» Excerpt to read:
^^^^^^^^

Actually my question is more "Why have they implemented this?"

Unclear, but this does seem to be an industry-wide trend. This site claims that iTunes and Spotify already do this. PRSS (the Public Radio Satellite System) is rolling out LUFS in their system, in an attempt to make levels more consistent throughout programming.

And if you’ve spotted the big problem with the way it works, you know it needs to be discussed.

The coyness in this post is a little bit annoying but I'm guessing what he's talking about is what I mentioned above - it's just level riding. There's no actual change in audio content, so all of the songs are still massively compressed. They're just being turned down. The benefit of using LUFS as a measuring stick is that in the long-term, heavy-handed mastering becomes ineffective, and more dynamic songs should win out in terms of audio quality and listenability. Which will theoretically lead to a glorious golden age of lovely-sounding uncompressed music. I guess we'll see about that.
posted by god hates math at 4:08 AM on March 18, 2015 [7 favorites]


If you want to know something *really* awful, I've noticed a lot of posters are uploading ripped music to YouTube where they have changed the pitch, or slightly "speeded up" the song, in order to evade content/copyright checkers.

I think you're talking about nightcore. It does help with the automatic copyright evasion, but that was not the main motivation in its inception. It's a stylistic choice, too, a kind of style of remixing which started out as a subgenre of trance. It's totally legit. And yes, awful.
posted by procrastinator at 4:13 AM on March 18, 2015 [2 favorites]


It's loud enough to knock stuff off shelves 15 feet away.
Is that not turning you deaf?
posted by bonaldi at 4:48 AM on March 18, 2015


After however many years I've been here, I've only just noticed that the mobile layout doesn't have the tags on it. I feel cheated even though I've never missed them...

If you're in the modern theme they're down below the comments.
posted by ocherdraco at 4:50 AM on March 18, 2015


>> It's loud enough to knock stuff off shelves 15 feet away.
> Is that not turning you deaf?

What? Eh? Speak up, can't you?
posted by RedOrGreen at 7:43 AM on March 18, 2015


It had some kind of severe limiter on the built-in mic input, and it made surprisingly clear recordings.

I used to have a cheap 80's Sanyo slim box to record jams. Sounded great. I loved that thing. Best sleeper audio gear evah.
posted by ovvl at 8:46 AM on March 18, 2015


I don't see how this is any sort of victory in the loudness war. Quite the opposite. It looks like songs that are already maxed out in loudness, clipped, and mutilated, are now being reprocessed to make them "quieter" which you could really only do by reducing the dynamic range even more. So if the loudness war is over, it's not because of YouTube postprocessing, it's because everyone went deaf.
posted by charlie don't surf at 9:01 AM on March 18, 2015 [3 favorites]


charlie don't surf: I don't see how this is any sort of victory in the loudness war.

god hates math: The benefit of using LUFS as a measuring stick is that in the long-term, heavy-handed mastering becomes ineffective, and more dynamic songs should win out in terms of audio quality and listenability. Which will theoretically lead to a glorious golden age of lovely-sounding uncompressed music. I guess we'll see about that.

It's about what could happen, if digital audio mastering is done with YouTube as the destination, not shitty car radios and walkmen/portable CD players/cell phones amped up to 11, which is the justification for maximizing loudness in the first place (supposedly).

^^^^^^^^

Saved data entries

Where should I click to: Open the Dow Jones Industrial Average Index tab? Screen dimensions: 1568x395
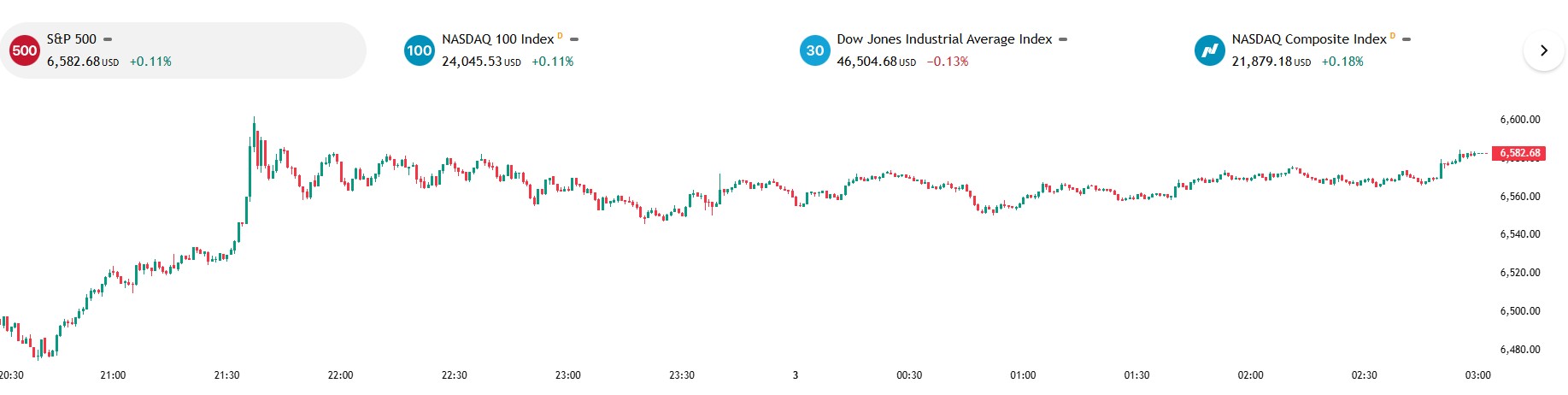tap(944, 39)
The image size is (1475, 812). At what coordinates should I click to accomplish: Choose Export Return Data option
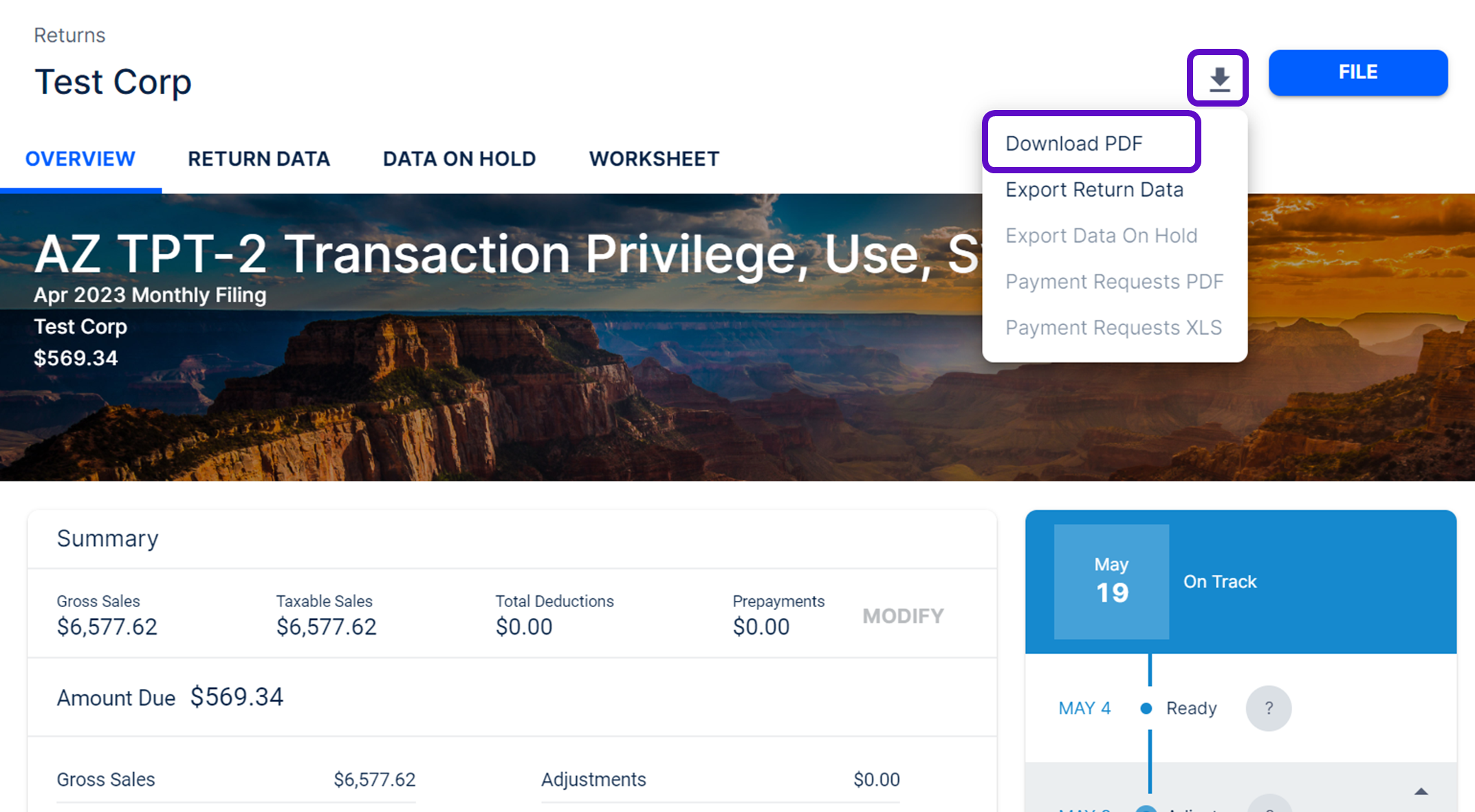(1094, 190)
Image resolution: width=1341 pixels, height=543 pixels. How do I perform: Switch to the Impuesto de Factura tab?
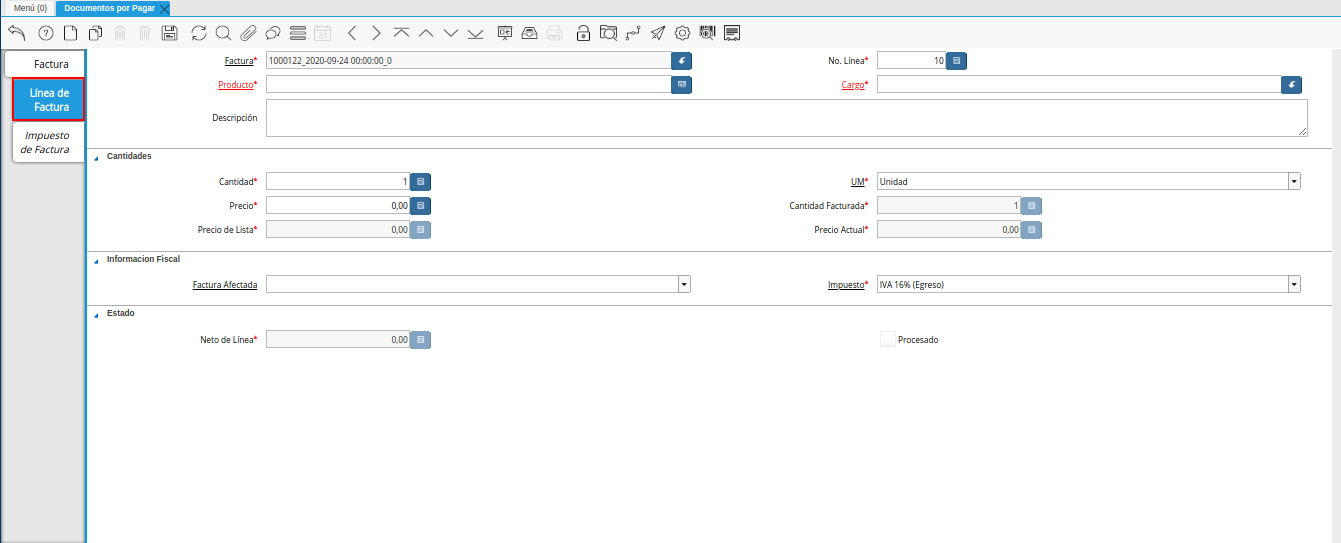(47, 142)
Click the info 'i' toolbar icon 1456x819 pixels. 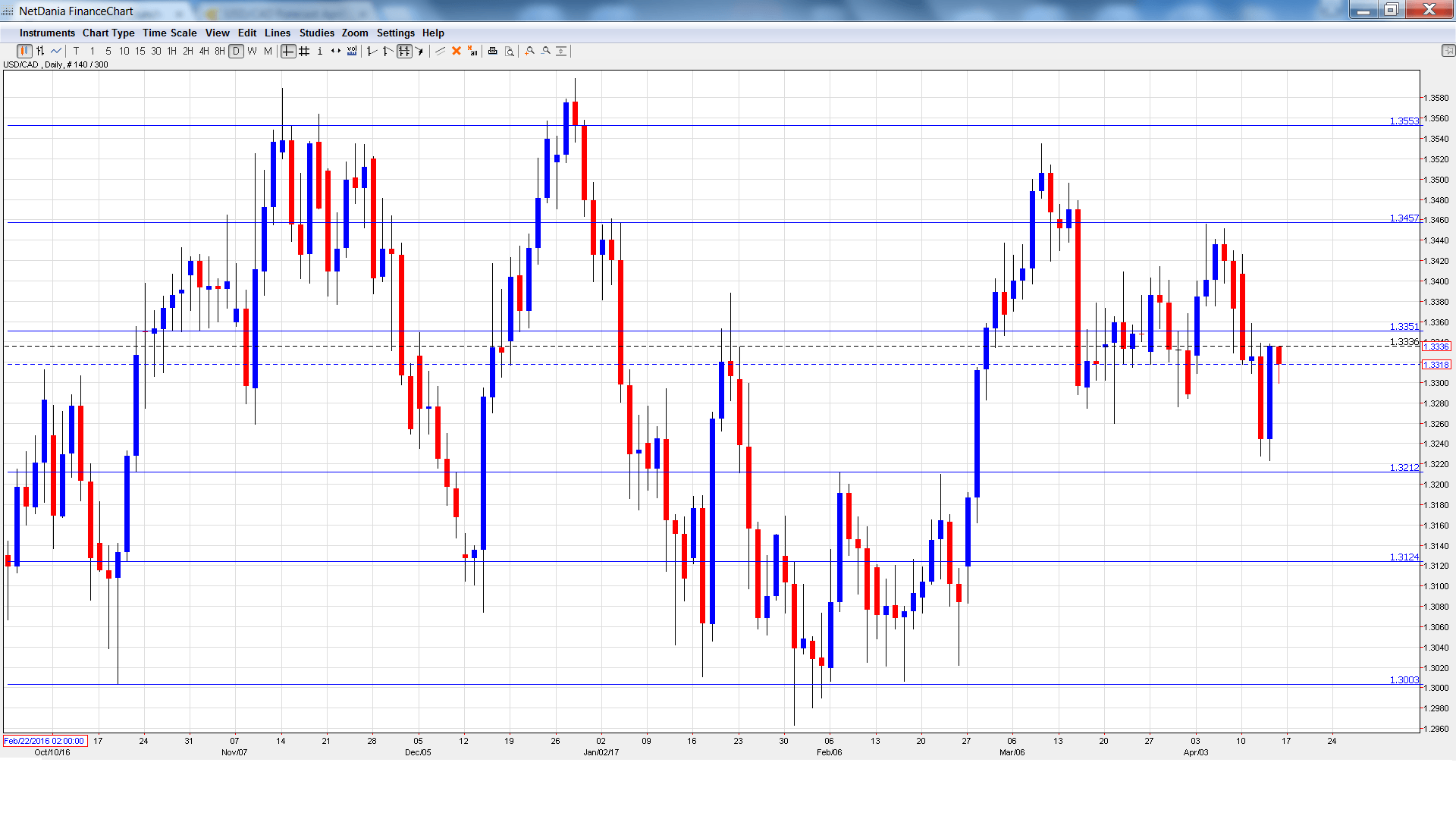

^^^^^^^^

» Required work:
**a.** In the loudness discussion, what does PRSS stand for?
**b.** Output the loudness discussion from "What? Eh? Speak" up to and including "surprisingly clear recordings.".
The lines above aren't needed.

» In response:
**a.** The Public Radio Satellite System.

**b.**
What? Eh? Speak up, can't you?
posted by RedOrGreen at 7:43 AM on March 18, 2015


It had some kind of severe limiter on the built-in mic input, and it made surprisingly clear recordings.